Goldman Plans 40% Bigger Nordic Team in Asset Management Bid
Goldman Sachs is expanding its Nordic headcount by 40% as the Wall Street firm targets a bigger share of asset management and investment banking services in one of the world’s richest regions.
Peter Hermann, who runs Goldman’s European pension and insurance strategies unit, says the expansion means the bank will have 70 people spread across offices in Copenhagen and Stockholm by the end of the year. The hiring round reflects “a global strategy to move closer to our clients,” Hermann said in an interview at the bank’s offices in Copenhagen.
The Nordic savings industry is among the world’s largest per capita. The accumulation of wealth in the region already has other Wall Street banks expanding there. Citigroup Inc. recently took over Nordea Bank Abp’s sub-custody services operations in a bet it can build the scale needed to dominate that market.

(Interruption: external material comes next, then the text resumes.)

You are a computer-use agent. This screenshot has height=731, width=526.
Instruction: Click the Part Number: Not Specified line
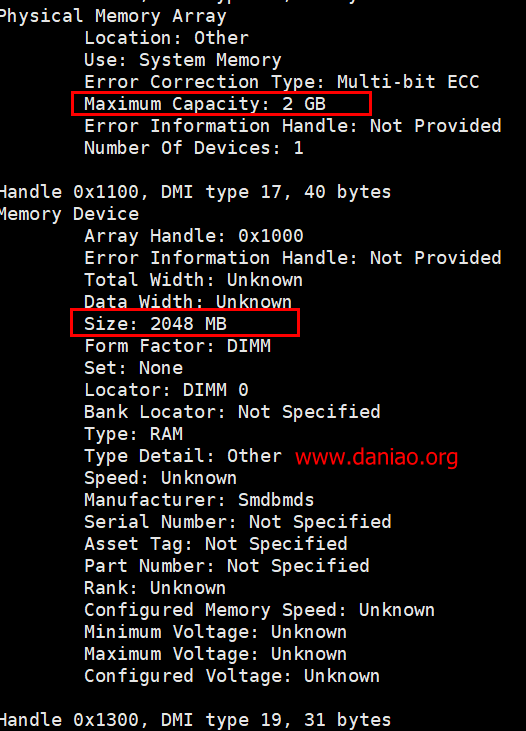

Thomas Konig, Goldman’s head of asset management for the Nordic region, says pension and insurance companies are “the core” of Goldman’s focus around which it plans to “build our business” in the region.
“In the Nordics, especially, you’ll see pensions, insurance, wealth management, asset management blending in together,” Konig said. “For us, it’s a clear country strategy that everything that is relevant in Denmark we will cover from this office.”
Partnering on investments into alternative assets such as infrastructure and real estate will be a key focus. Konig says his group is broadening its approach to such deals, which have long been a core strategy for the bank.
Goldman is now looking to do deals “with large banks, large distribution platforms, but also with the smaller investors, mid-sized investors, to find opportunities that you don’t see unless you’re on the ground,” Konig said.
Asset managers are trying to persuade investment clients such as pension funds that they can deliver low-risk returns that match their long-term obligations. That’s against an environment of negative interest rates, with Denmark setting the world record for the longest stint below zero (since 2012).
Nordic pension funds and life insurers now routinely plow money into alternative assets, joining with other large investors on big projects such as wind farms and electric vehicle battery plants as bond yields continue to hover at historic lows.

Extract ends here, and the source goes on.